26 June 2014

LIKE 54: A tour of the Old Operating Theatre Museum

The London Information and Knowledge Exchange (LIKE) mixes in a few socials with its calendar of talks and I often find these as instructive as the (slightly) more formal events. There is usually an information and knowledge sharing aspect to the socials and I learned a lot from our visit to The Old Operating Theatre Museum.

The first thing that I learned was that the museum existed. I knew the area around London Bridge reasonably well having worked nearby and having socialised there many times. The frontage of the museum is small and nondescript so even knowing that it was there and actively looking for it I still managed to miss it the first time.

From the plain entrance one of the tightest spiral staircases that I have ever climbed took me up to the business part of the museum where other LIKErs were already gathered. Wine was offered and duly accepted.

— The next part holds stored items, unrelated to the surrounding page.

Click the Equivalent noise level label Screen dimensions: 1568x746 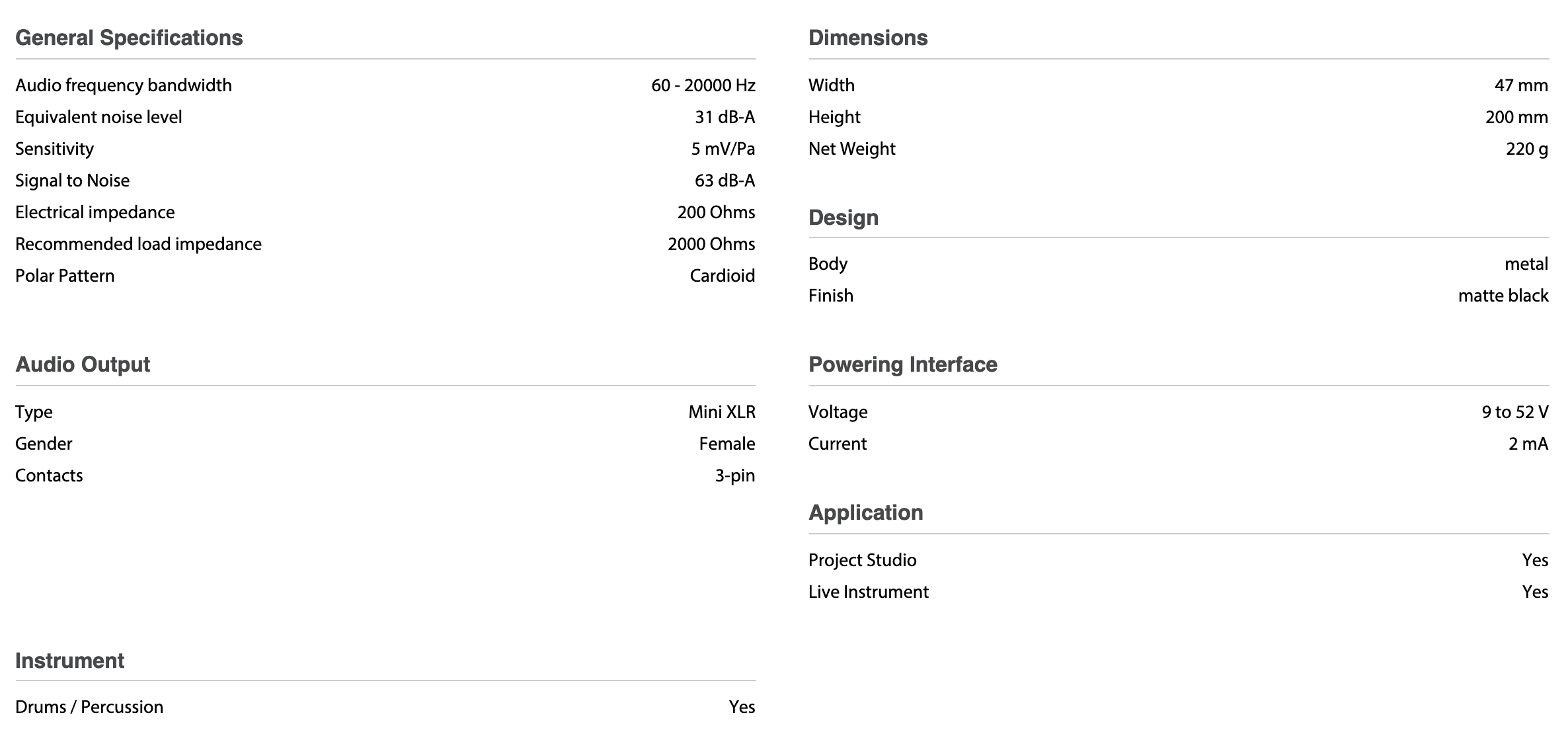pyautogui.click(x=98, y=117)
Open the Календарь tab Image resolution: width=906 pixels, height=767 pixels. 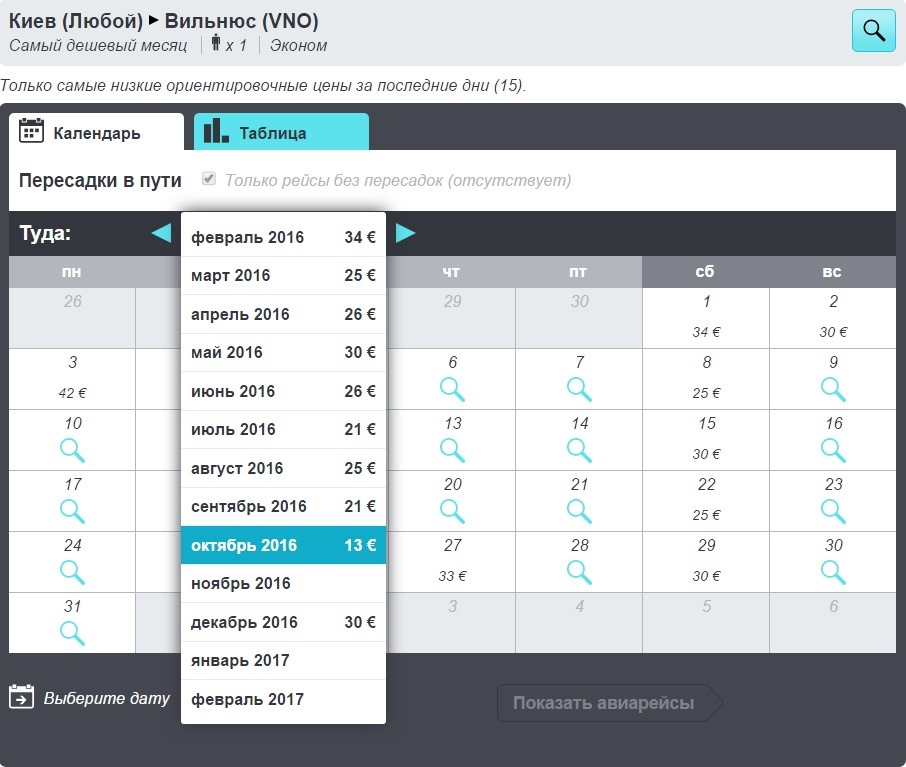pos(96,132)
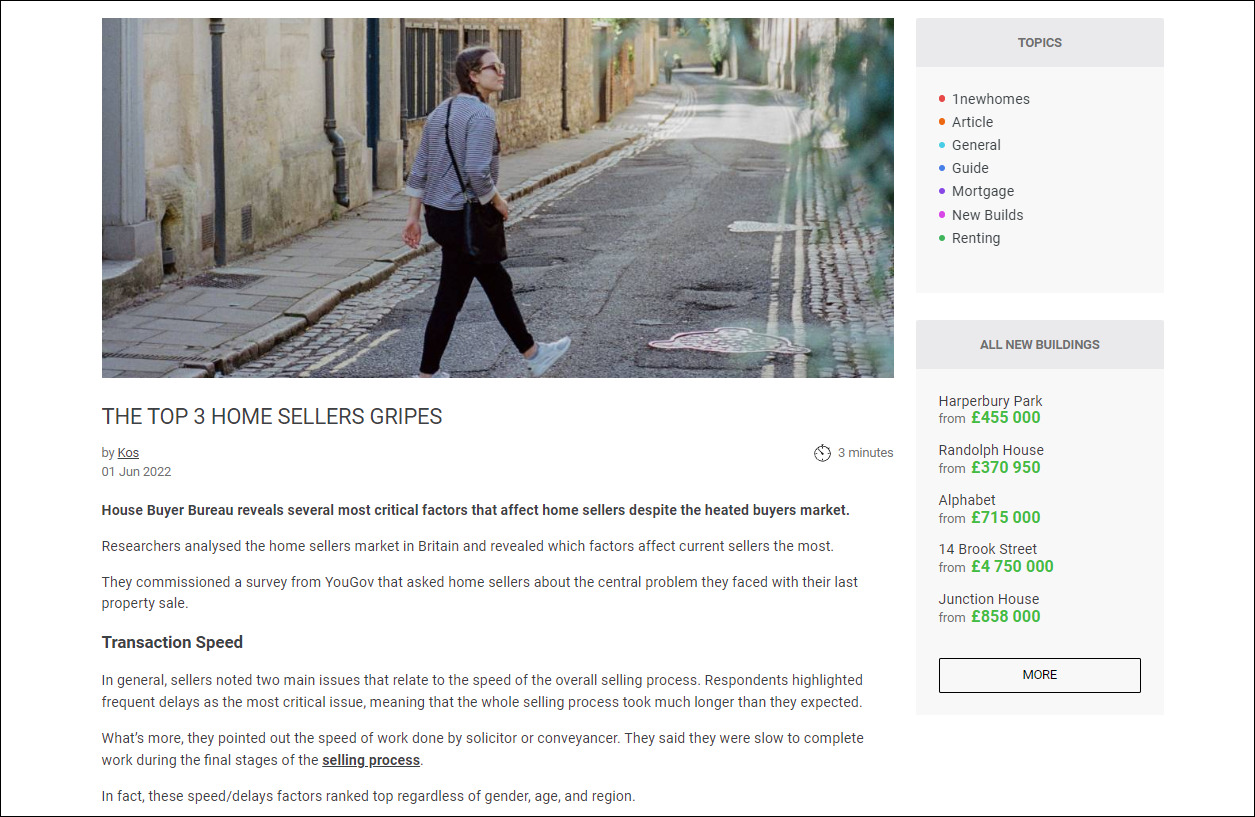Click the red dot beside 1newhomes
The height and width of the screenshot is (817, 1255).
pyautogui.click(x=942, y=99)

We were then led into the operating theatre next door where our smartly dressed guide was ready to tell us the fascinating history of the oldest operating theatre in Europe (but no longer in active use).

We stood around the steep horseshoe as medics looking to learn had done almost two hundred years ago.

Then there were no anaesthetics or antibiotic and so surgery was a pretty brutal affair, though it was successful enough to continue as a practice.

The main way to reduce pain was to act swiftly and Martin was used to demonstrate techniques for cutting the flesh away so that a bone saw could be used to amputate the leg. The best that the Martins of the time could do was to bite down on a rag and it was not uncommon for patients to die from the shock.

In one of the more grim tales we were told how one surgeon had managed to kill three people in one operation, which had proved to be something of a career-limiting move.

Our guide was knowledgeable, fluent and entertaining. The tales came pouring out far to fast for me to note and I made the wise choice just to listen rather than miss something by truing to write at the same time. The one note that I did take was that Samuel Pepys had had a bladder stone the size of a tennis ball removed.

Having had our heads filled with medical history and some minor horror stories we went back to the herb garret to look at all the medical items on display there.

I had had enough of body parts and sharp objects by then so I took pictures that I found aesthetically pleasing rather ones with medical interest. That is why there are lots of bottles in my selection and no saws.

This was a social so after the tour we went to a pub and, given where we were, The George Inn was the obvious choice. This had already been there for a hundred years when the operating theatre opened.

It was raining when we got there, for which nobody had come prepared, so the hordes that would normally have been in the large courtyard were all inside. Despite that we managed to get served and to find a place to stand that was not too much in the way.

Eventually the rain stopped and lots of people went outside freeing up a table and some chairs so that we could sit and eat as well as drink. The chunky chips with dips were very popular. We never eat or drink in silence and the conversations flowed smoothly and richly.

And then we wandered home. It was another good LIKE event and I hope to go to many more like it.